10.   Neomycin, 0.000025 grams
Neomycin is an antibiotic.  It is added to the liquid that the viruses are cultivated in to prevent bacteria from growing and fouling the sample.  Similarly, it is left in or added to the vaccine to act as a preservative by keeping the vaccine sterile.  Neosporin® is named after neomycin because it is a main active ingredient.  It is also in other creams, ointments, eyedrops, eardrops, and the like.  When I was a child, I learned that I was allergic to the antibiotic penicillin following treatment of an infection.  As with penicillin and other antibiotics, some people can be allergic to neomycin – so it is important that it is listed as an ingredient here.  A doctor administering a vaccine would be expected to be aware of this.

There you have it: those are the ten inactive ingredients in the vaccine for measles, mumps, and rubella that is commonly administered in the U.S.

The toxicity of these (or any food/drug ingredient) has more to do with dosage of a substance rather than the substance itself.  It is the job of the FDA to regulate safe amounts of any of these compounds in this vaccine, just as it is their job to do so with everything else that we consume or use for medicine in the U.S. (with the exception of dietary supplements).  A thorough evaluation of past scientific studies on adverse reactions correlated with (but not necessarily caused by) the use of the M-M-R II® vaccine has been published in peer-reviewed literature here, though it should be noted that this literature review was commissioned by Merck.

To me, it seems that the M-M-R II® vaccine contains a minimal amount of inactive ingredients in minimal quantities, and it appears that Merck went out of their way to use ingredients that are already present in the human body wherever possible – even when cheaper alternatives could be used without compromising quality. 

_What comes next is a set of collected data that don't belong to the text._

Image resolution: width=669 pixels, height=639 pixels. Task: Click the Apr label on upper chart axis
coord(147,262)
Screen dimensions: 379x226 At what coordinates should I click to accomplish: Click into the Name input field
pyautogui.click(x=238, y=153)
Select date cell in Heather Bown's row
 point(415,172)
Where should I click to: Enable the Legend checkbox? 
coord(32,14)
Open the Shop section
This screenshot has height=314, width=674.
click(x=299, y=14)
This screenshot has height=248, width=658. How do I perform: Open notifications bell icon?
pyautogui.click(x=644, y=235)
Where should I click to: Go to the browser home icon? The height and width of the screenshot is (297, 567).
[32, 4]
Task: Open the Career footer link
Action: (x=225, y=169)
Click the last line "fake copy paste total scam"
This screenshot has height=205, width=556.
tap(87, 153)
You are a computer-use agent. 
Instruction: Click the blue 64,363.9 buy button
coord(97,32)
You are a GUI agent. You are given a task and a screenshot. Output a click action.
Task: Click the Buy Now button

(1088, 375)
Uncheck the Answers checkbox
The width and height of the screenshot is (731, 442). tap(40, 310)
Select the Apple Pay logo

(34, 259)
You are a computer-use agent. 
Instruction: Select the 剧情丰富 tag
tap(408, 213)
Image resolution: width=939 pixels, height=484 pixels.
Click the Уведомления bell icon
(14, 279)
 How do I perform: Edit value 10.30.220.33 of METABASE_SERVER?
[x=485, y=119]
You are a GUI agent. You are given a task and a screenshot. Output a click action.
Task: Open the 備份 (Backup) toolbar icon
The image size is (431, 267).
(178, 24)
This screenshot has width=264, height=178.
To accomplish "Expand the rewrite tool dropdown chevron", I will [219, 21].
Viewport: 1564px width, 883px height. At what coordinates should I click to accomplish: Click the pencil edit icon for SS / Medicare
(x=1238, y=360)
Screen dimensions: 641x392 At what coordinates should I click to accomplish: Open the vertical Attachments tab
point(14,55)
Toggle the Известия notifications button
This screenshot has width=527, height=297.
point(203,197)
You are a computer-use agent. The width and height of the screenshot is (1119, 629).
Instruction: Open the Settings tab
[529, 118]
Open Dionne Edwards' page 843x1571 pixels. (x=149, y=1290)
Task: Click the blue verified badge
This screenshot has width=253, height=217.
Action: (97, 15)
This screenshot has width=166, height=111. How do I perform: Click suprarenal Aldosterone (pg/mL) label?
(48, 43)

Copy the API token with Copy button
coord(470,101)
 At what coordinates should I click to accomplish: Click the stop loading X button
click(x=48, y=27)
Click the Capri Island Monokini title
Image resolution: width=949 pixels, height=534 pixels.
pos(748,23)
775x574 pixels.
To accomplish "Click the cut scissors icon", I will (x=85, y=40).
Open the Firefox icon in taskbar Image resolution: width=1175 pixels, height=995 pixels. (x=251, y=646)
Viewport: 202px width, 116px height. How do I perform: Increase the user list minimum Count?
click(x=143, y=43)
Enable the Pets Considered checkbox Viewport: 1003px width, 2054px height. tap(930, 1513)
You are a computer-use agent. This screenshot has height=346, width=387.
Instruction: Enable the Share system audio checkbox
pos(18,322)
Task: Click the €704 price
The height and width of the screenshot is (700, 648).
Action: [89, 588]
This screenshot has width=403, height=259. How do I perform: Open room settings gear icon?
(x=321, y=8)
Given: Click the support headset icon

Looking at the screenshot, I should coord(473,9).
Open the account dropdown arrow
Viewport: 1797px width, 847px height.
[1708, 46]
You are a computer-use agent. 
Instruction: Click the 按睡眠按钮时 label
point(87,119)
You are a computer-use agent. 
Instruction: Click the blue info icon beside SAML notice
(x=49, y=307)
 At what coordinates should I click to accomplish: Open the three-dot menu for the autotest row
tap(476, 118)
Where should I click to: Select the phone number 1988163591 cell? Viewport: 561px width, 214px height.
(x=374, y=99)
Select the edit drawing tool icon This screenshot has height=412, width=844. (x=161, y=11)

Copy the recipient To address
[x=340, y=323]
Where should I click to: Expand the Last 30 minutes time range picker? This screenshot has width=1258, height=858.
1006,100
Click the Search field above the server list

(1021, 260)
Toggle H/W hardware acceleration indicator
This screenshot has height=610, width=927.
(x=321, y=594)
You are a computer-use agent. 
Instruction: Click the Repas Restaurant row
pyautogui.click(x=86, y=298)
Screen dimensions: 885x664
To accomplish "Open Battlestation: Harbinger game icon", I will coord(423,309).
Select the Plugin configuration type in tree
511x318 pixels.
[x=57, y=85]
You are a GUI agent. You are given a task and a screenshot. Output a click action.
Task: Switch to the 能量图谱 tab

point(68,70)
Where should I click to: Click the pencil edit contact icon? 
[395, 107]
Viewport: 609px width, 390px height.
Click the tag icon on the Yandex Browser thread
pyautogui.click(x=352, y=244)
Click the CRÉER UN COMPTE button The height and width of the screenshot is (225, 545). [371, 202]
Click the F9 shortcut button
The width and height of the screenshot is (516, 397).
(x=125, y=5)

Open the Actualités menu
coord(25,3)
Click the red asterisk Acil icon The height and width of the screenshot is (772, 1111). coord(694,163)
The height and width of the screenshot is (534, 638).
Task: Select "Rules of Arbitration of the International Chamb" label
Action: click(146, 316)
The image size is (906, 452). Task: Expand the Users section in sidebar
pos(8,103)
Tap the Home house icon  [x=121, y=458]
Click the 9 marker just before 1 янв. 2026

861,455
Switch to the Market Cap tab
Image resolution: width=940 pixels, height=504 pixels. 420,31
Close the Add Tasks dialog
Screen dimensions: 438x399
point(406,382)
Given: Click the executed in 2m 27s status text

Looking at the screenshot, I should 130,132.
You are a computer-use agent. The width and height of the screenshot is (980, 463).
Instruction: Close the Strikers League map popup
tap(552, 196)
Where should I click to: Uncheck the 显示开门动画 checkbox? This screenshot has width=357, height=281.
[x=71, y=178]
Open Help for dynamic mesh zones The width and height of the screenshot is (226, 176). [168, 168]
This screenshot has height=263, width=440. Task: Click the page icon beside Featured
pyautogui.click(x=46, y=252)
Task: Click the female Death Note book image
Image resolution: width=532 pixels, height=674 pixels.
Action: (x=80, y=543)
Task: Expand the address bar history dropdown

The ingredients in other vaccines vary, and more information can be found about them on this useful website put together by the University of Oxford.  The safety of many other common vaccines has been objectively reviewed in a very nice recent academic publication that can be found here.  And this report has no attachment to a pharmaceutical company, advocacy group, or any other potential conflict of interest.